So for those 2 reasons, even if that was a detail in the video, it's just bullshit conveying the wrong ideas. And as someone else mentioned, it's not about the guy who I don't know, it's all about what he *says*.

Now for the last thought, as he is apparently a seasoned Youtuber with fancy equipment, let's not ignore the fact that he possibly said that *exactly* knowing that it would trigger a lot of reactions, just to get the buzz and maximum number of views. I would seriously consider this here. That may all have been right on purpose just to generate more traffic. And it appears to work. Yes, Youtube is a sad game but it's just a business.
Title: Re: Software guys, please, no.
Post by: tggzzz on September 21, 2022, 09:29:02 pm
Uh yeah. You could discuss current limits and wire resistance to no end, just because, but it appears completely pointless here IMHO.
What's wrong with what this guy is conveying here is that 1/ it's just not how you should teach beginners, if that was at all the intended purpose - sane basics are better than ugly hacks especially since it would have not taken more than a few seconds to explain it and add a fricking resistor on a breadboard, and 2/ with this kind of "I dare you to convince me otherwise" attitude, it just sounds like someone full of themselves, laking minimum humility on a topic they don't fully grasp, and it also sounds like the typical "software guy" (the stereotype) whose mantra is "but it works on my own machine".

So for those 2 reasons, even if that was a detail in the video, it's just bullshit conveying the wrong ideas. And as someone else mentioned, it's not about the guy who I don't know, it's all about what he *says*.

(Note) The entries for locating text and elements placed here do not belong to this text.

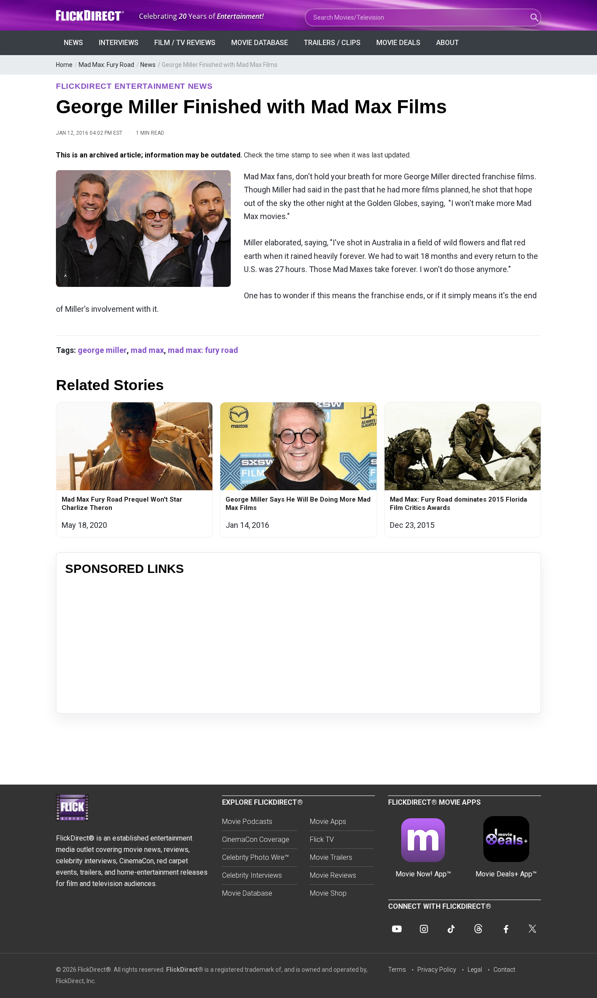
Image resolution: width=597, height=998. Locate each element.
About (447, 42)
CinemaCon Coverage (255, 839)
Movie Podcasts (247, 821)
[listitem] (134, 469)
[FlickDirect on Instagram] (424, 929)
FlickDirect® (184, 969)
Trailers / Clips (332, 42)
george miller (102, 350)
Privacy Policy (436, 969)
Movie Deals (398, 42)
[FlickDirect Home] (91, 15)
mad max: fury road (203, 350)
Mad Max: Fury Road (106, 64)
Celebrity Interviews (252, 875)
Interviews (119, 42)
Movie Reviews (333, 875)
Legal (475, 969)
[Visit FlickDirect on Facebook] (505, 929)
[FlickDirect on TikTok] (451, 929)
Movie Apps (328, 821)
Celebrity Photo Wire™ (255, 857)
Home (64, 64)
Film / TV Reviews (184, 42)
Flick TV (322, 839)
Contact (504, 969)
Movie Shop (328, 893)
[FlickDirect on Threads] (478, 929)
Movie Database (259, 42)
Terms (397, 969)
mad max (147, 350)
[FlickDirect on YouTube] (397, 929)
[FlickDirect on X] (532, 929)
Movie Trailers (331, 857)
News (73, 42)
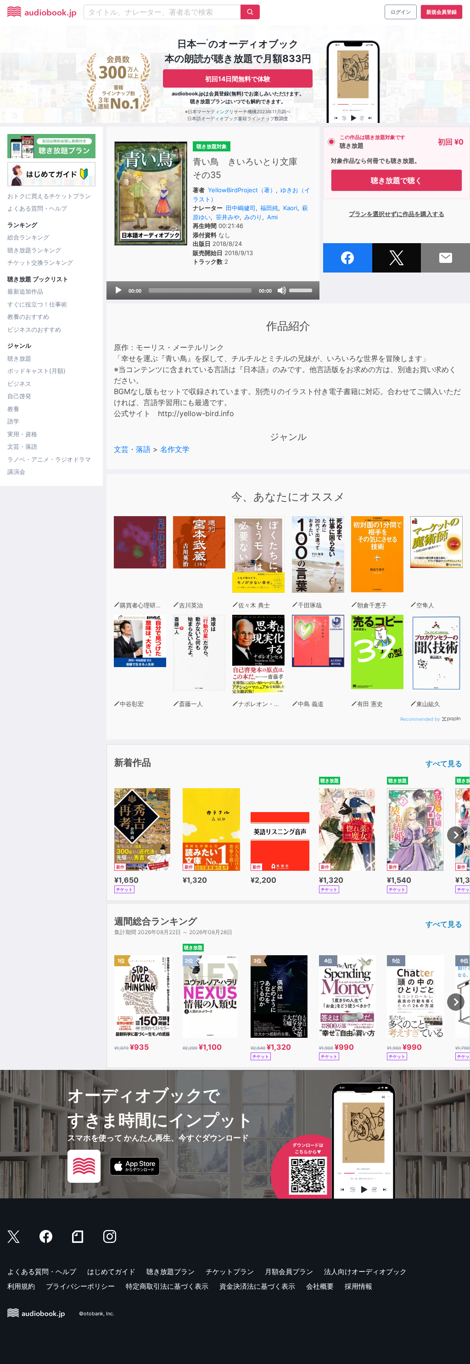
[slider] (302, 289)
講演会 (16, 471)
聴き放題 (19, 358)
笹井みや (228, 217)
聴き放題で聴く (396, 180)
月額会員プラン (289, 1271)
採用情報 (358, 1286)
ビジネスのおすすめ (34, 329)
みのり (253, 217)
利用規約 (21, 1286)
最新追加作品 (25, 291)
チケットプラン (230, 1271)
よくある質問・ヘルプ (37, 208)
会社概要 (320, 1286)
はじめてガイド (111, 1271)
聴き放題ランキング (34, 250)
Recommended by (420, 719)
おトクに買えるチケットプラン (49, 196)
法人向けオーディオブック (365, 1271)
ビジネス (19, 383)
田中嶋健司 (241, 208)
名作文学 (175, 449)
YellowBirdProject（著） (242, 190)
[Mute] (281, 290)
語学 (13, 421)
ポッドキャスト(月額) (36, 370)
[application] (212, 290)
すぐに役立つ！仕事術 (37, 304)
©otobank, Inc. (96, 1313)
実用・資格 (22, 434)
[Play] (118, 290)
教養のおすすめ (28, 316)
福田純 (269, 208)
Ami (272, 217)
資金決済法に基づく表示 (257, 1286)
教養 (13, 408)
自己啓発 (19, 396)
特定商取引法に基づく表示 (167, 1286)
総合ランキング (28, 237)
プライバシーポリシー (80, 1286)
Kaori (290, 208)
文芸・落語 (22, 446)
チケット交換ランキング (40, 262)
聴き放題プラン (170, 1271)
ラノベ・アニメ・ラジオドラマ (49, 459)
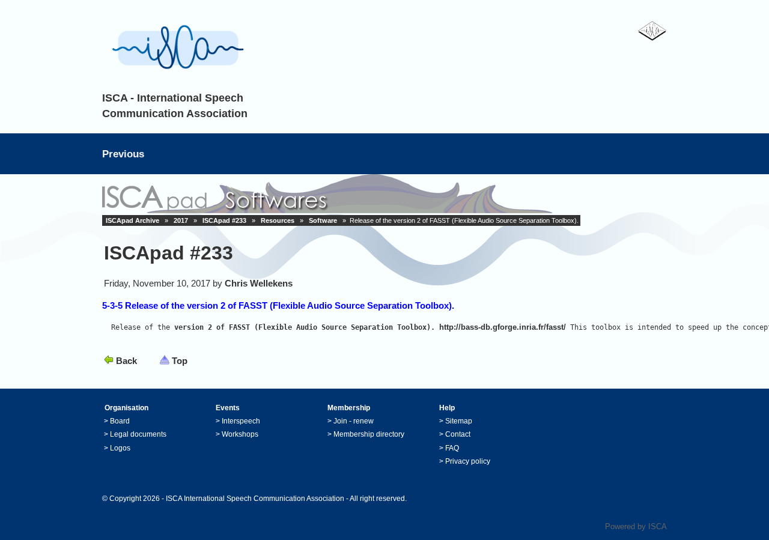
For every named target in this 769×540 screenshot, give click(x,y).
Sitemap (458, 421)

Now for the last thought, as he is apparently a seasoned Youtuber with fancy equipment, let's not ignore the fact that he possibly said that *exactly* knowing that it would trigger a lot of reactions, just to get the buzz and maximum number of views. I would seriously consider this here. That may all have been right on purpose just to generate more traffic. And it appears to work. Yes, Youtube is a sad game but it's just a business.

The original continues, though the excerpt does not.